By Amy Barnes ,
Head of Climate & Sustainability Strategy
16/10/2023 · 3 minute read
As a result, supply chain issues are rising up the boardroom agenda in many industries, with business leaders wanting to better understand evolving risks and how those risks can be better mitigated and managed.
Although indicators like the Federal Reserve Bank of New York’s Global Supply Chain Pressure Index show transportation and manufacturing KPIs closer to historical levels, critical vulnerabilities and disruptions remain.
A growing risk for many organizations is climate-related supply chain disruptions, as the frequency and severity of extreme weather events accelerates. The World Economic Forum’s Global Risks Report names natural disasters and extreme weather events as the second-most severe risk over the next two years and third most severe over the next 10 years. As events become more frequent and widespread, the potential downtime and cost to businesses from supply chain interruption is increasing.

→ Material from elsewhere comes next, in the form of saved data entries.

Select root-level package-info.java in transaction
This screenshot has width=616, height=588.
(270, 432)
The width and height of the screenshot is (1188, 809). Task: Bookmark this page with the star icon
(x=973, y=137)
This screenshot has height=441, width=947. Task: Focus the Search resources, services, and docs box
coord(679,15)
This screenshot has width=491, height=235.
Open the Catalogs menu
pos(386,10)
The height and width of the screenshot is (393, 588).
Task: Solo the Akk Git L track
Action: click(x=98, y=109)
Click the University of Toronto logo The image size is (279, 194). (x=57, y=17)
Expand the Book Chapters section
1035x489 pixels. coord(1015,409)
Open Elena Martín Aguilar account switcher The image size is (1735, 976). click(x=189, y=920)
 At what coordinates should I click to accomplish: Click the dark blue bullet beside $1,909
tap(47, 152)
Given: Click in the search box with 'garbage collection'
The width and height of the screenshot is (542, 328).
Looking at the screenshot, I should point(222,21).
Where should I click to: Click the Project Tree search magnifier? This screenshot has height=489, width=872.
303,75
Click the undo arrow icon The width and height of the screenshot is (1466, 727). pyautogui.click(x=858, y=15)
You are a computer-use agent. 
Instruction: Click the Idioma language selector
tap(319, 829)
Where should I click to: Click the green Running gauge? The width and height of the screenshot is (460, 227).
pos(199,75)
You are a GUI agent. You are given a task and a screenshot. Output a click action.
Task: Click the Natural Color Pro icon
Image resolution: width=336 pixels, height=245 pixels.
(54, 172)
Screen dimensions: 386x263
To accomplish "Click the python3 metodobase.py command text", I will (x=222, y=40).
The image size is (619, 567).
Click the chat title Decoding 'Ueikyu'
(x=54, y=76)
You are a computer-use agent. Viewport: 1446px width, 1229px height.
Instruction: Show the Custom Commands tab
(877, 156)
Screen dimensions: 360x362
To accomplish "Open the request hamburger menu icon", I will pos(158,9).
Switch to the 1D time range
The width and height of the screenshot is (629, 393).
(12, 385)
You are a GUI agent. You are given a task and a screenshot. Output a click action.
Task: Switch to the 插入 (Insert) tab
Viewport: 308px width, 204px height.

Extreme weather can cause physical damage and operational disruptions, low rainfall and droughts can prevent commodities and products from being transported on rivers and waterways, and water scarcity has the potential to impact most manufacturing processes.
Sinking water levels in the Rhine, extensive wildfires in Canada, and the 2021 Texas freeze highlight the climate-related supply chain vulnerabilities facing businesses. And all of these issues that impact assets and operations can also severely impact people and the communities in which they live.
In this new normal, many companies, especially those in industries with high supply chain risk exposures, are prioritizing climate risk management and building supply chain resilience.
Some organizations are adapting to climate change by boosting their inventory to buffer against shocks, while also working to alter the layouts of their networks to address vulnerabilities. Changes to global supply chain structures, however, are still in the early stages.
For risk management professionals, risk quantification and scenario analyses need to happen cross-business and between teams, as they frame the conversation in shared terms. This is particularly important with regards to large-scale disruptions, where there may not be one sole response to an event and the impacts could be enterprise-wide.
The success of these steps rests upon effective collaboration across business functions, including risk management, supply chain, sustainability, strategy, and people. A unified view of a supply chain — who is involved, where they are located, what pre-event exposure assessments and exercises are in place, how to share tools — is fundamental to establishing best practices and building short- and long-term supply chain resilience.